Fed’s quantitative tightening is coming: what it means for markets

The Fed’s nearly $9 trillion portfolio will begin shrinking on Wednesday in an effort to supplement interest rate hikes and support the central bank’s fight against inflation.

While the exact impact of “quantitative tightening” on financial markets is still up for debate, analysts at Wells Fargo Investment Institute and Capital Economics agree that it could be another headwind for stocks. It’s a dilemma for investors currently facing multiple risks to their portfolios, as stocks pared losses on Tuesday as government bonds sold off.

In short, “quantitative tightening” is the opposite of “quantitative easing”: it’s basically a method of reducing the supply of money flowing through the economy, and some say it helps to increase interest rate hikes in a predictable way— —However, through how many things are unclear.it may become meaningless “Watch the paint dry,” As Janet Yellen described it when she was Fed chair in 2017 – this is the last time the Fed will initiate a similar process.

The main impact of QT is in financial markets: it is thought to be likely to push up real or inflation-adjusted yields, which in turn makes stocks less attractive.it should be right Treasury term premiumor the compensation investors need to take on interest rate risk over the life of the bond.

What’s more, quantitative tightening comes at a time when investor sentiment is already pretty bad: Optimism about the stock market’s short-term direction is below 20% for the fourth time in seven weeks, according to a study. sentiment survey Released Thursday by the American Association of Individual Investors.Meanwhile, President Joe Biden Meet Federal Reserve Chairman Jerome Powell spoke on inflation Tuesday afternoon, the topic of top concern for many investors.

read: Biden pledges to uphold central bank independence in meeting with Fed Chair Powell and Biden’s inflation meeting with Fed’s Powell seen as ‘politically good for the president’

“I don’t think we know the impact of QT at this point, especially since we haven’t historically done much shrinking of the balance sheet,” said Dan Eye, chief investment officer at Pittsburgh-based Fort Pitt Capital Group. “But it’s for sure.
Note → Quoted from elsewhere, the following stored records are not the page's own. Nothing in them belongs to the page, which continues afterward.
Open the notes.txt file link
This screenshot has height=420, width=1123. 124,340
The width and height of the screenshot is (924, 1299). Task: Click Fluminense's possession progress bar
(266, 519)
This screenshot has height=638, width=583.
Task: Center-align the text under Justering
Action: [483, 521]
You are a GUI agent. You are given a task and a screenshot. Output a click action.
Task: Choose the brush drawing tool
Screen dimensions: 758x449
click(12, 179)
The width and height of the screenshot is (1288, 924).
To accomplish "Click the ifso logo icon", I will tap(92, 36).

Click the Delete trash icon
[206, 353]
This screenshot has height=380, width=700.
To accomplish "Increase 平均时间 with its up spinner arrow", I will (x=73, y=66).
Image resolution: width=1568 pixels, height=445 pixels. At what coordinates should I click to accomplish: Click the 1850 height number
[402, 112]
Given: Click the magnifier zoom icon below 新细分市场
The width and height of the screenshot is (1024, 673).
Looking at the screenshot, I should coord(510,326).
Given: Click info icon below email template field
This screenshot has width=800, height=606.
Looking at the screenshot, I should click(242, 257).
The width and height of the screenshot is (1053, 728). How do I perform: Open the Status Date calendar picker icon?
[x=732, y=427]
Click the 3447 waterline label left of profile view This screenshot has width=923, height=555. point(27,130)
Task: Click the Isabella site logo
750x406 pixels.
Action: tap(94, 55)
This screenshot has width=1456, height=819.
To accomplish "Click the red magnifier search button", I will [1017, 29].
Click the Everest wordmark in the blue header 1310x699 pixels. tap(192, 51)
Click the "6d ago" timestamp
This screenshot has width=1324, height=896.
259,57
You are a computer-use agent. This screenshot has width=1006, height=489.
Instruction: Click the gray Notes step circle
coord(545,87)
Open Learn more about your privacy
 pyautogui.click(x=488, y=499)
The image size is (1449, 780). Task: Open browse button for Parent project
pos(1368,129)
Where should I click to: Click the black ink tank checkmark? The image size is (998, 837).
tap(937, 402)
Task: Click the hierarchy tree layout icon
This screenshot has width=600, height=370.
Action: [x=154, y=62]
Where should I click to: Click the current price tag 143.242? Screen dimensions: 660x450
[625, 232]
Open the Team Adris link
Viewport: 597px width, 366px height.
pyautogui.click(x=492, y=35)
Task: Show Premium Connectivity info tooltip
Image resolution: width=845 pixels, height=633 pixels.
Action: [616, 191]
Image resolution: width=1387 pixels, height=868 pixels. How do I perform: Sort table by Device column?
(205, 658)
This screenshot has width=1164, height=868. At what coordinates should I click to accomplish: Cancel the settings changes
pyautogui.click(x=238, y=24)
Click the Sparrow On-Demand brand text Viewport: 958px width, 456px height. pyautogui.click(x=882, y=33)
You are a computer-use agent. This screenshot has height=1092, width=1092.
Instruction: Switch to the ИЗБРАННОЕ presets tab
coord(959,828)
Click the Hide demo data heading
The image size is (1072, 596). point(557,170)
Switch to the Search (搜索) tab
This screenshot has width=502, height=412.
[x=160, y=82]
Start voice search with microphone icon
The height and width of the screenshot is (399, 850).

That said, it would take liquidity out of the market, and it is reasonable to assume that as liquidity is taken out, it will affect valuation multiples to some extent.”

Starting Wednesday, the Fed will begin reducing its holdings of Treasuries, agency debt and agency mortgage-backed securities by a combined $47.5 billion each month for the first three months. After that, monthly reductions total as much as $95 billion, and policymakers prepare to adjust their approach as the economy and financial markets evolve.

This reduction will occur as maturing securities roll out of the Fed’s portfolio and earnings are no longer reinvested. As of September, the price cuts will come at a “much faster and more aggressive” pace than the process that began in 2017, according to the Wells Fargo Investment Institute.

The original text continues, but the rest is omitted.